The good news: It’s not just you.

Raise your hand if this sounds familiar: You drag yourself out of bed in the morning and stagger around until that first cup of coffee. By 3 p.m., you stop fantasizing about that luxurious trip to a remote Tahitian island and realize you would just settle for a couch. Bedtime can’t come fast enough. But this feeling isn’t the requisite side effect of being crazed with work and family. You’re tired. Like, all the time.

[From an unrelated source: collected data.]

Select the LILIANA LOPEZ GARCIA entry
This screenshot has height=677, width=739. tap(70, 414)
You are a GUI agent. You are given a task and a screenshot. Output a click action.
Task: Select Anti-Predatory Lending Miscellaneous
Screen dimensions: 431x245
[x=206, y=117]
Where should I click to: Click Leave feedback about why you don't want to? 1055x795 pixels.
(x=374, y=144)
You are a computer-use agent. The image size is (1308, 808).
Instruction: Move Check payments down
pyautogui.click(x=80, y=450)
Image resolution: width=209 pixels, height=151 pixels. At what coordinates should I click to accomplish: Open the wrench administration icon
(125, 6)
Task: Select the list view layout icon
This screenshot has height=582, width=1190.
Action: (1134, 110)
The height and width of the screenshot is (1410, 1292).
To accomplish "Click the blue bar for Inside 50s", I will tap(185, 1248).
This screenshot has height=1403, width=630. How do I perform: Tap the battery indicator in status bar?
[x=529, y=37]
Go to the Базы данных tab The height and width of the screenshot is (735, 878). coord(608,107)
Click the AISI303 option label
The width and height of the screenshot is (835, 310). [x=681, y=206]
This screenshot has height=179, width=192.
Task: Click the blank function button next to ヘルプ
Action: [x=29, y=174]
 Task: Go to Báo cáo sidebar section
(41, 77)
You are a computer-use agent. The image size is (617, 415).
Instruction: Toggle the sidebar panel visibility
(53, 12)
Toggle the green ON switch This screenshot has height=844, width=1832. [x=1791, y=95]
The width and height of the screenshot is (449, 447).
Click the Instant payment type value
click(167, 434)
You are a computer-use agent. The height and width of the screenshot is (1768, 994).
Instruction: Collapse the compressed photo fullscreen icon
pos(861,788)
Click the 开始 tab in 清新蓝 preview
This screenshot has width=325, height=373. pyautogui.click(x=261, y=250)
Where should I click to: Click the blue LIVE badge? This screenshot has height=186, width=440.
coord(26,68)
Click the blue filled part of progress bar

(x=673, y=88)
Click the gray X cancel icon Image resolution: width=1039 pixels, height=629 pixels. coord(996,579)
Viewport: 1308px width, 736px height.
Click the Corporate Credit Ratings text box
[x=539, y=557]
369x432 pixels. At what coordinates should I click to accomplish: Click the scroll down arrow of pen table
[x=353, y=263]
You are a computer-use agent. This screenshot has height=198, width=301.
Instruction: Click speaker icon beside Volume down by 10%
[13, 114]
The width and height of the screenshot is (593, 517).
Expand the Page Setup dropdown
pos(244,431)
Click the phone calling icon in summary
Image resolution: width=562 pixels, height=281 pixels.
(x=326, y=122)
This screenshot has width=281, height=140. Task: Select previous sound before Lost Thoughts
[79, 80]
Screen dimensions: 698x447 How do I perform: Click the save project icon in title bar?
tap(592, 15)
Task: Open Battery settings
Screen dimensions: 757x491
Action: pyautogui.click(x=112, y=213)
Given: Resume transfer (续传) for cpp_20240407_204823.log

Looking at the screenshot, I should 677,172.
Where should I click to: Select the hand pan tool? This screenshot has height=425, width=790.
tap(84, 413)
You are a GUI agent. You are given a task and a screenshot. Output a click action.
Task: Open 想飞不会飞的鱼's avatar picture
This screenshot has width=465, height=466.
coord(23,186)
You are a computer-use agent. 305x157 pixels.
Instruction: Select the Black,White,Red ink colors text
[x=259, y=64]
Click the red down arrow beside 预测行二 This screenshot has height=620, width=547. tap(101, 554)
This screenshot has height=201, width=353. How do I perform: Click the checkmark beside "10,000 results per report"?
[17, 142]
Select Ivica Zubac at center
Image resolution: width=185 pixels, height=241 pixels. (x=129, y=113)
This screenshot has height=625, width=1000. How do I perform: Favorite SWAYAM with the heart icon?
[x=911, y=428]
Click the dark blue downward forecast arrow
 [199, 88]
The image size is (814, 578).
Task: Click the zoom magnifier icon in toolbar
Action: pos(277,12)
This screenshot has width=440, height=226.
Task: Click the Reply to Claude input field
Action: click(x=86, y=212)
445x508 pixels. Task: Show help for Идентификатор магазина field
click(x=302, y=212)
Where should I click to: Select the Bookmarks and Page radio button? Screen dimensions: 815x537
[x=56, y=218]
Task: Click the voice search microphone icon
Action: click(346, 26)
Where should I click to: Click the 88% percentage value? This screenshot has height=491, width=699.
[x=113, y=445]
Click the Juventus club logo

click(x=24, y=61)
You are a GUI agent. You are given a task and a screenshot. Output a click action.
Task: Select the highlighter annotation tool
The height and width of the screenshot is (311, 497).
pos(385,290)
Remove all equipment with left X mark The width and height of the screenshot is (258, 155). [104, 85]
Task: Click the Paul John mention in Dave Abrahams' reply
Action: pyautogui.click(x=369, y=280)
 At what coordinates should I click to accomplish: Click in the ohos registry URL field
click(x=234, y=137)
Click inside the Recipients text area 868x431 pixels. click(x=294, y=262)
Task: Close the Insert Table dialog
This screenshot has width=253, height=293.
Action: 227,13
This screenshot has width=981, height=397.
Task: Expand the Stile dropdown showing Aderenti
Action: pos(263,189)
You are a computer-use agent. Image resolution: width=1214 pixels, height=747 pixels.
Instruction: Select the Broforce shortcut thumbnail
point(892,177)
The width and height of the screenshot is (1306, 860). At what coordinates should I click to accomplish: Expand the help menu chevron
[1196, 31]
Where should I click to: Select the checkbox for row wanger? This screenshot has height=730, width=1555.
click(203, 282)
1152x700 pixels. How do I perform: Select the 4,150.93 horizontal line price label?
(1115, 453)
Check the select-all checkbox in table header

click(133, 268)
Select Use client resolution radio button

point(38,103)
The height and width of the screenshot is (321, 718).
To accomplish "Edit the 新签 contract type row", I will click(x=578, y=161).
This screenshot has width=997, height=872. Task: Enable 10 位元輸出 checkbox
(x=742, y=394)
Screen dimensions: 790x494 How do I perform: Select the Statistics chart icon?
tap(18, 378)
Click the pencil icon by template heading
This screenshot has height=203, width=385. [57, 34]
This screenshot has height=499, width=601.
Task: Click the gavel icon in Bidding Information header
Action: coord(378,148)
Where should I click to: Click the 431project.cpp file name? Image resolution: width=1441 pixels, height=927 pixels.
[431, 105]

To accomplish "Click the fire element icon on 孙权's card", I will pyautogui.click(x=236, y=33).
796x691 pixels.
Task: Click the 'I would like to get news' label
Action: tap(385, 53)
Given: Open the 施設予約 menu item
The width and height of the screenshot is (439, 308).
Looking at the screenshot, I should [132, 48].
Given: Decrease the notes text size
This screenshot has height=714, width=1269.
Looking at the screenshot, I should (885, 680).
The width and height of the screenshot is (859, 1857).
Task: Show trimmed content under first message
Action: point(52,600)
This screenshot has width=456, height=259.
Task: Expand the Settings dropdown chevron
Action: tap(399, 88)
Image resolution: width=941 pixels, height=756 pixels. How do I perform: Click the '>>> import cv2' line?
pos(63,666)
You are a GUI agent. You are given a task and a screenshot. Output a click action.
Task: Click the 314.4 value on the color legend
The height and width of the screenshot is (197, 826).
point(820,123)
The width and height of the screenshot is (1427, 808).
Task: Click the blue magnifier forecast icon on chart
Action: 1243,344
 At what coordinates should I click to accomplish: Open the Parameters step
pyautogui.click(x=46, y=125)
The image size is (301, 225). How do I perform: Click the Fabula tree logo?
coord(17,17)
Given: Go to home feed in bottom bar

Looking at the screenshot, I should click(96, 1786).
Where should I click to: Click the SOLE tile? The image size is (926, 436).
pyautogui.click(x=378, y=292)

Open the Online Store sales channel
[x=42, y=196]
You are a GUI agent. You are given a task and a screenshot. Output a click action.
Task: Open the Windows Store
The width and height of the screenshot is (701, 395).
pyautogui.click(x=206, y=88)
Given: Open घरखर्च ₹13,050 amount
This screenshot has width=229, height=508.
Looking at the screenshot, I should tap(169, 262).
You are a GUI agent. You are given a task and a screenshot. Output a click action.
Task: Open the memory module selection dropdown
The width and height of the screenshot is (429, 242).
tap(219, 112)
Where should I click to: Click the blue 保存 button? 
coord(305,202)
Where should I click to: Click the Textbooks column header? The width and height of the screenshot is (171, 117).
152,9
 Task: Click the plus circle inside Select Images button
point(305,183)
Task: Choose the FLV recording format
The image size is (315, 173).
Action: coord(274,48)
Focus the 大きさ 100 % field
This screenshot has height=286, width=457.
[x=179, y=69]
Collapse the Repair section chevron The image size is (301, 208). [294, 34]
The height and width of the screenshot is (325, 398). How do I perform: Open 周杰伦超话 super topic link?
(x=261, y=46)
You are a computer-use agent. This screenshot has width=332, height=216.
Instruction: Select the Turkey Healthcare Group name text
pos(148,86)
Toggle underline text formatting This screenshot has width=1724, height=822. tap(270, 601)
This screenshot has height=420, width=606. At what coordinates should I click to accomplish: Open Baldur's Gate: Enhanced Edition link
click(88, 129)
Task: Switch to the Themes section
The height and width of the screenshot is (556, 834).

The good news is that it’s not just you. There’s an actual name for it — “The Fatigued 40s.” Blame everything from stress to hormonal fluctuations during perimenopause to the changing seasons. (Fun fact: Tiredness among women peaks in the autumn.) Women also have built up decades of sleep debt from managing a career and/or raising children. Going into a time machine and reverting to your all-nighter teen years isn’t an option, so here are five surefire wake-up calls.

Curb the sugar — and wine

Yeah, this one is no fun. But there’s no sugarcoating the fact that the sugar rush from a comforting donut and chai latte spikes your blood sugar, which leads to the inevitable I-need-a-nap-ASAP crash. Meanwhile, the fermented sugar from wine can deplete energy levels. Try a gentle diet comprised of whole foods and good fats such as avocados, seeds and nuts. Protein from salmon, yogurt and eggs deliver the goods as well. (Ahem, sugar-enhanced protein bars don’t count.) You can swap wine for clear spirits, including gin or vodka.

Calm mind chatter 

Did I remember to pack my daughter’s lunch? Should I respond to my client’s email now or in the morning? How much money should I have in my pension? Those are just three of the 4,032 daily worries and to-dos that clog your mental inbox. Churning the wheels in your head 24/7 is flat-out exhausting, and doing it right until bedtime can impede your sleep. There’s truth to the cliché of breathing and staying in the moment. And in the evening, channel your zen — a warm bath, good book, yoga, etc. — to clear your thoughts. Another obvious-but-effective tip: Ixnay the late-night Netflix binge until the next lazy Sunday afternoon.

Try supplements

Vitamins can support hormonal balance, according to London-based doctor and author Nigma Talib. A simple probiotic pill, which adds good bacteria to your gut, is a solid place to start, because poor gastrointestinal health is linked to tiredness. (Think about it: Pain and pushing on the toilet can be a strenuous ordeal.) Vitamin D, vitamin C, vitamin B12 and magnesium supplements can also aid with fatigue issues. To wit: Cells require magnesium for energy production, and symptoms of magnesium deficiency include brain fog, insomnia and stress. (As always, consult a doctor before taking any medication.)

Break a sweat

You’ve got to keep on moving. A University of Georgia study found that sedentary but otherwise healthy adults who began exercising moderately three times a week felt 65 percent less fatigue after six weeks. That’s because working out increases the blood flow to your brain and sharpens your awareness. Your regimen doesn’t have to entail a double SoulCycle class, either. A brisk, midday 30-minute walk around the block three times a week can reduce tiredness by 11 percent, per Harvard University. You can handle that, no?

Prioritize sleep

Truth is, the simplest and cheapest solution is right there waiting for you every night. Sticking to a bedtime and getting a proper night’s sleep will make you feel better on all counts … and brighten your skin to boot. Sleep needs are individual, so zzz for the number of hours that feels right to you. How do you know when you’re physically ready to take on the day? Wait until 11 a.m., when you’re on the rising phase of your circadian rhythm — i.e., your 24-hour internal clock that cycles between sleepiness and alertness during intervals. If you’re getting enough sleep, you’ll feel wide awake. A sweet dream, indeed.